Given his presidency has been a complete failure when it comes to the economy, foreign policy, transparency, and job creation, one could only hope Obama would have tried a little harder to show us he can feel our pain. But, some things can’t be faked. Empathy is one of them.
Ask Charles Woods, the father of the slain Navy Seal hero Tyrone Woods, who was killed during the September 11, 2012 terrorist attacks in Benghazi, Libya.
Sure, Obama appeared to be empathetic when standing near the four flag-draped caskets at the highly publicized memorial service at Andrews Air Force Base, but behind-the-scenes – not so much. Mr. Woods went public to say Obama refused to make eye contact with him at the service and said Obama mumbled a “totally insincere, more of a whining type, ‘I’m sorry.”’
Woods said Obama’s handshake was “like shaking hands with a dead fish.”
Dead fish. Okay, I get the lack of eye contact, considering certain facts and emails continue to surface pointing toward a full-fledged cover-up, but, a “dead fish” handshake? Wow.
According to an interview with Fox News last weekend, retired Intelligence Officer Lieutenant Colonel Tony Shaffer claims, according to his sources, President Obama was watching the attack go down, “in real time.” According to the Weekly Standard, Mr. Woods concurs alleging, “the White House situation room was watching our people die in real time.”
We now know the CIA was denied the help they needed, although assistance was not far away. Presumably under the direction of CIA director David Petraeus, the CIA put out a statement on October 26 clarifying that the CIA had nothing to do with the decision to deny help, hence bouncing the blame back in the lap of the one whom the buck is always supposed to stop (the president).
After being told to “stand down” twice, Tyrone (and five others) made the gutsy decision to disobey orders to rescue those in harm’s way.
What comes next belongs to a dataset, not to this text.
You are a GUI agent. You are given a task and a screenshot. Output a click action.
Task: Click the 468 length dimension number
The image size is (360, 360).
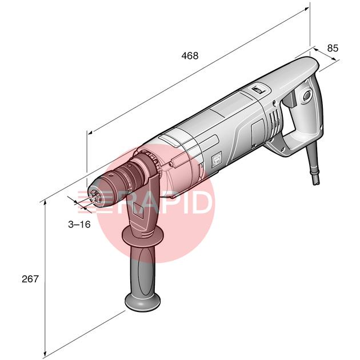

Tyrone’s father told Fox News, “For seven hours the cowards in the White House were watching something they knew that was going to potentially kill those 30 people and potentially kill my son…they had a moral duty to send support and they chose not to…”.
Hours later, President Obama hopped on his jet to entertain followers at a campaign rally in Las Vegas. He began his remarks speaking to the “tough day we had today…”. How nice it would have been if Tyrone Woods and three others could have lived to talk about theirs.
Lest you think President Obama’s bizarre handling of Benghazi is an anomaly, think again. Remember Fort Hood?
Just hours after the attack and while Americans were glued to their TVs in shock as death tolls and injury numbers rose — an obviously disconnected and fairly jovial Obama made his first public statement about the shootings.
Obama’s short statement sounding much like an afterthought about “a tragic shooting,” came after his two minute lighthearted “shout out” (his words) to an audience member and talk about the necessity for healthcare reform.
The obvious disconnect between what happened at Fort Hood and the words flowing from the president’s mouth was shocking. Jolting, even.
Providence, by way of Hurricane Sandy, has granted Obama one last chance to show us that he is not the heartless clod he comes across as during times of crisis. I was almost impressed to see him at FEMA headquarters Sunday – just up until he jetted off to Florida for a campaign rally Sunday night; he was “coming early to try to beat the storm” according to the Huffington Post. Sure, he returned to DC hours later, but isn’t that the least he could do after four years of campaigning?